Closed mariuszste closed 4 months ago

mariuszste commented 4 months ago

I did a pacman -Qmq | xargs -i serene add {} and started getting a bunch of database is locked errors. The build server has relatively slow hard drives and when it starts building packages the disk responsiveness drops drastically resulting in multiple threads trying to access the database.

in my opinion the database being locked should not result in an error but the program should wait for the pending queries to complete. Are you perhaps opening and closing the database on every connection? If so, consider opening the database once and then passing around the existing connection to avoid such errors.

mariuszste commented 4 months ago

and builds seem to be failing as well because of it [2024-05-13T12:37:45Z ERROR serene::build] build run for package failed extremely fatally: error returned from database: (code: 5) database is locked: (code: 5) database is locked

VirtCode commented 4 months ago

I thought that the server is using the database correctly, with a database pool provided by the library I'm using (sqlx). So I did some research and came across what seems to be the same issue on the repo of the library: https://github.com/launchbadge/sqlx/issues/451

So the problem seems to be caused by disk being too slow as far as I can tell, or something related to that. There are a couple of different fixes we could try. Sadly, I can't reproduce the issue on my end, I currently don't have any slow-enough hard drives lying around, so you'll have to test them.
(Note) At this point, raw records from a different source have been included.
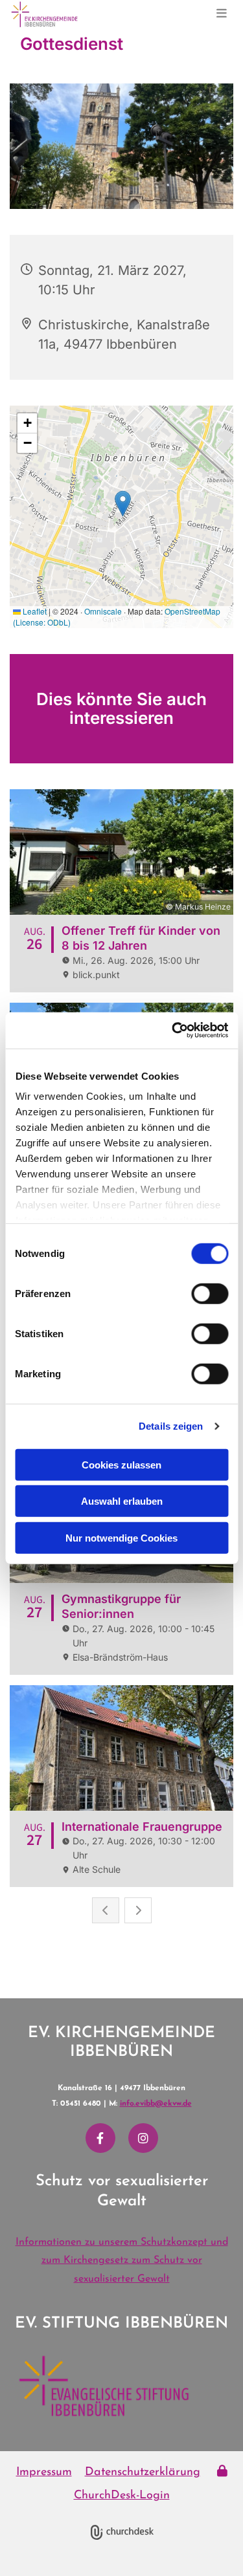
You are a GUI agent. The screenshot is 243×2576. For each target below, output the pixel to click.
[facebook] (100, 2138)
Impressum (44, 2472)
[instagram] (143, 2138)
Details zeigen (171, 1426)
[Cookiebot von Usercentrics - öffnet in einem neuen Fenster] (173, 1030)
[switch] (209, 1293)
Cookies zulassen (121, 1464)
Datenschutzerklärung (142, 2472)
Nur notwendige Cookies (121, 1537)
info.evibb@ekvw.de (156, 2104)
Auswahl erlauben (122, 1501)
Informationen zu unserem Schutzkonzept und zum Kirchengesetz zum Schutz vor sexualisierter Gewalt (122, 2261)
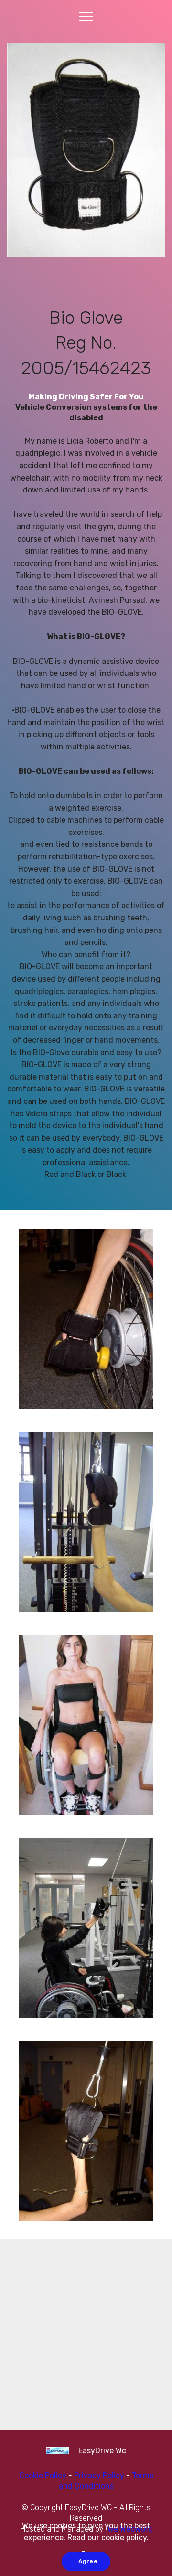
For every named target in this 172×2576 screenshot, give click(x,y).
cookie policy (124, 2537)
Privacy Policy (100, 2475)
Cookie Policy (42, 2475)
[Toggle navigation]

The first thing we can try is whether setting the SQLite journaling mode to WAL is enough. I've pushed a fix onto main which enables that, as it should be enabled anyways for all connections as it offers more performance. So it would be great if you could pull the new image and test whether that already fixes the issues on your setup.

If that doesn't work (which may very well be as adding and building packages are mostly write operations, which are still not possible to run in parallel even with WAL), we'll probably have to resort to something more drastic, limiting the amount of connections to 1. That would then probably do the trick, but is not really desirable as it may impact performance quite a bit.

dumbasPL commented 4 months ago

I threw a bunch of packages at it again and it seems to be fixed or at least not as bad (0 failures so far and 0 jobs stuck on working). Adding WAL was a good idea either way.

In theory https://github.com/launchbadge/sqlx/issues/459 should fix this completely without affecting read performance but there doesn't seem to be any interest in implementing it any time soon.

VirtCode commented 4 months ago

Okay that's great, I'll close this then for the time being. If the error appears again, please reopen this issue, and we can consider using two pools or simply limit the connections to 1.